▸ DATA SECTION:
____________

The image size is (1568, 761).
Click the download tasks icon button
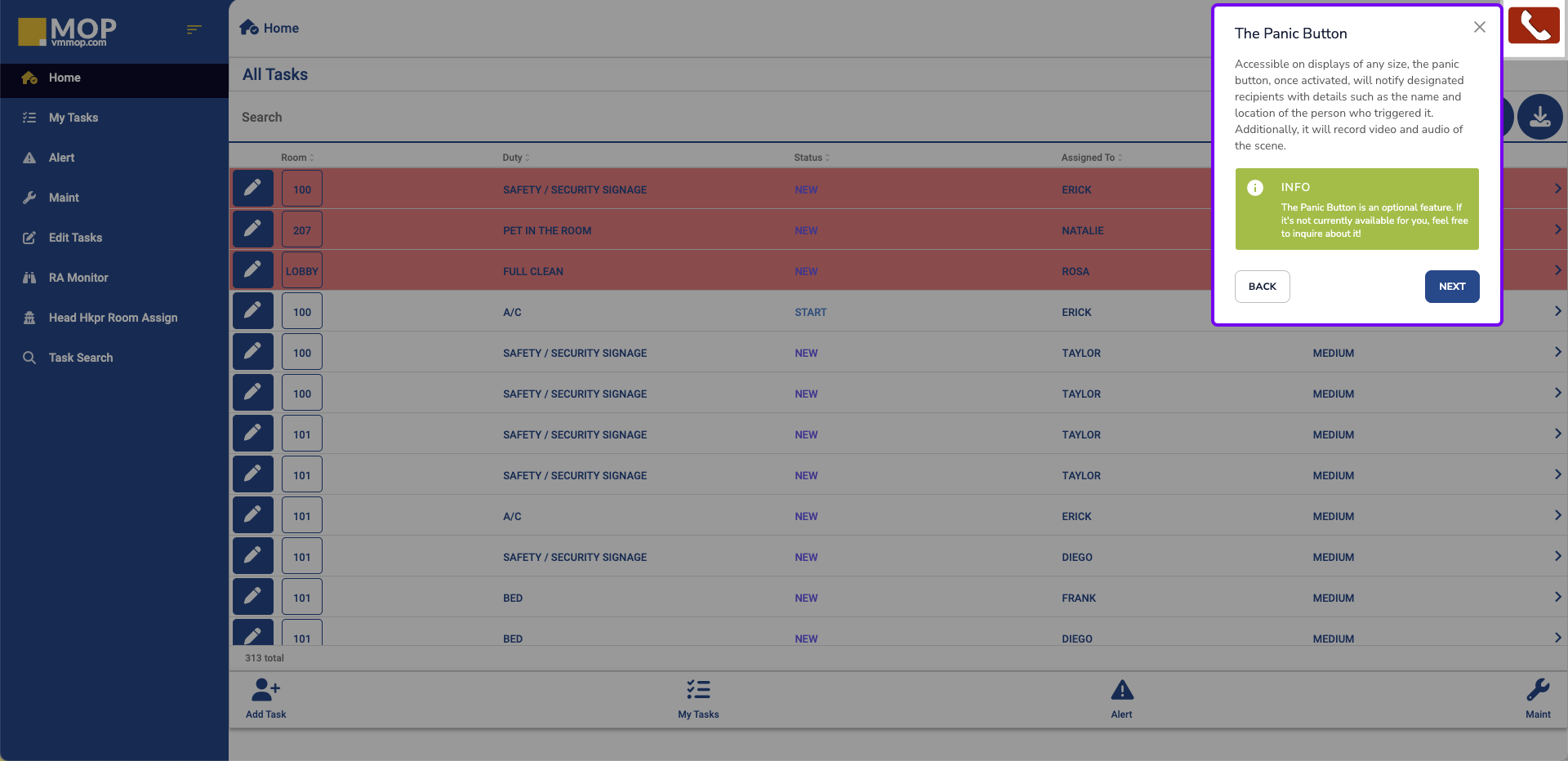[x=1539, y=117]
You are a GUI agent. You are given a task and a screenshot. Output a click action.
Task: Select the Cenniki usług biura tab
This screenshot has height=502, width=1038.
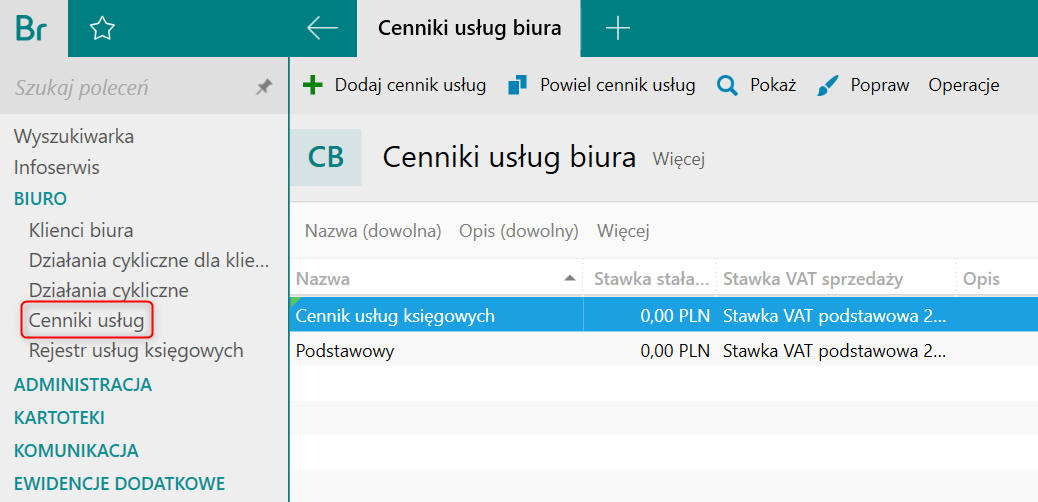tap(469, 28)
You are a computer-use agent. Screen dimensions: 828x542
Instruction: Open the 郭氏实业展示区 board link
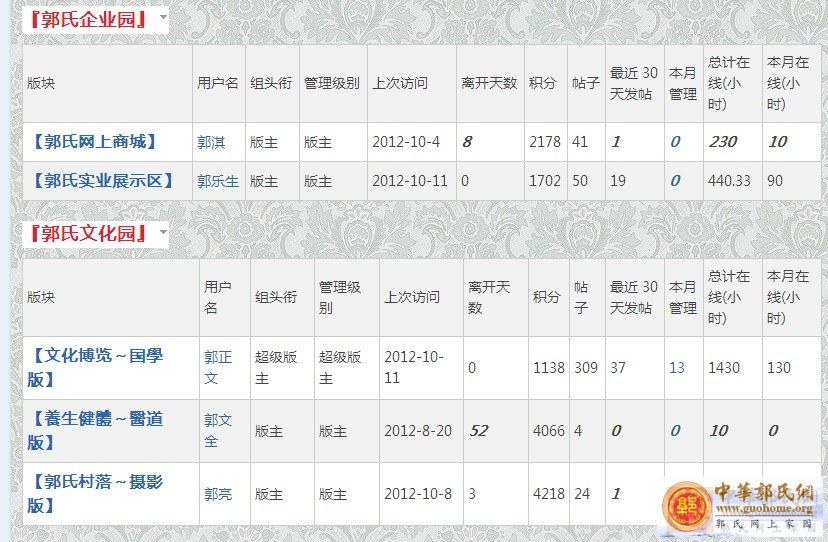click(102, 181)
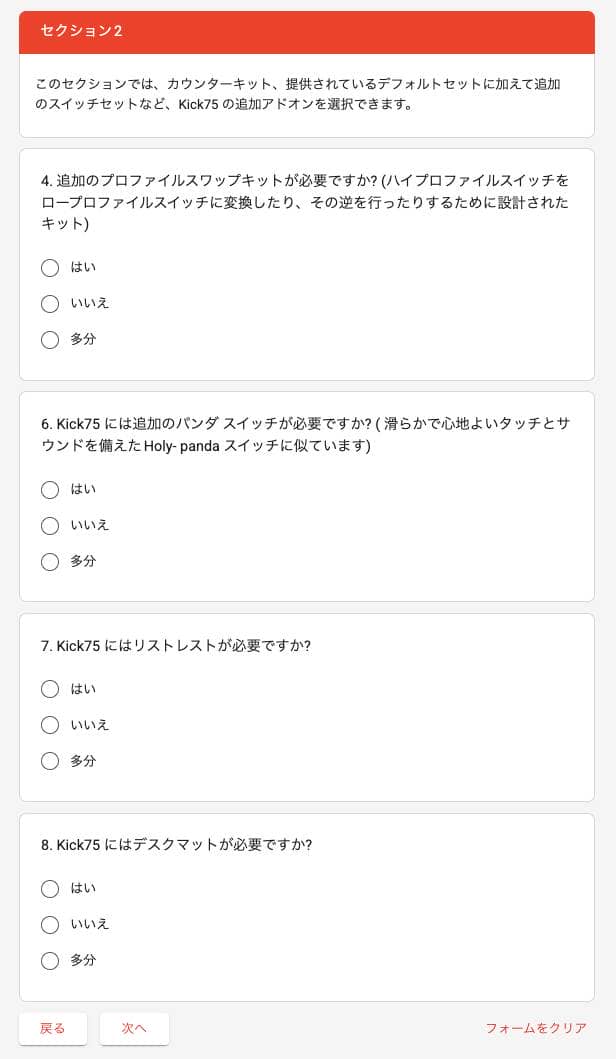Choose 多分 for the wrist rest question
This screenshot has width=616, height=1059.
click(x=50, y=761)
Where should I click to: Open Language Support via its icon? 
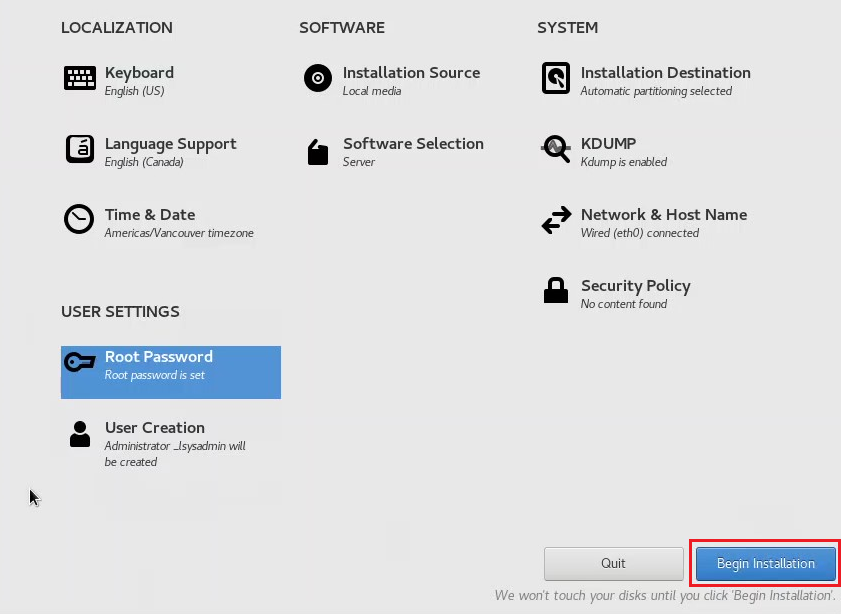[79, 149]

____________

▸ ACTION ITEM:
Apart from the images, retype the full material exactly as written.

▸ RESPONSE TO THIS EXERCISE:
The image size is (1568, 761).
Click the download tasks icon button
[x=1539, y=117]
You are a GUI agent. You are given a task and a screenshot. Output a click action.
Task: Select the Cenniki usług biura tab
This screenshot has height=502, width=1038.
tap(469, 28)
You are a computer-use agent. Screen dimensions: 828x542
Instruction: Open the 郭氏实业展示区 board link
click(102, 181)
Choose 多分 for the wrist rest question
This screenshot has width=616, height=1059.
click(x=50, y=761)
Where should I click to: Open Language Support via its icon? 
[79, 149]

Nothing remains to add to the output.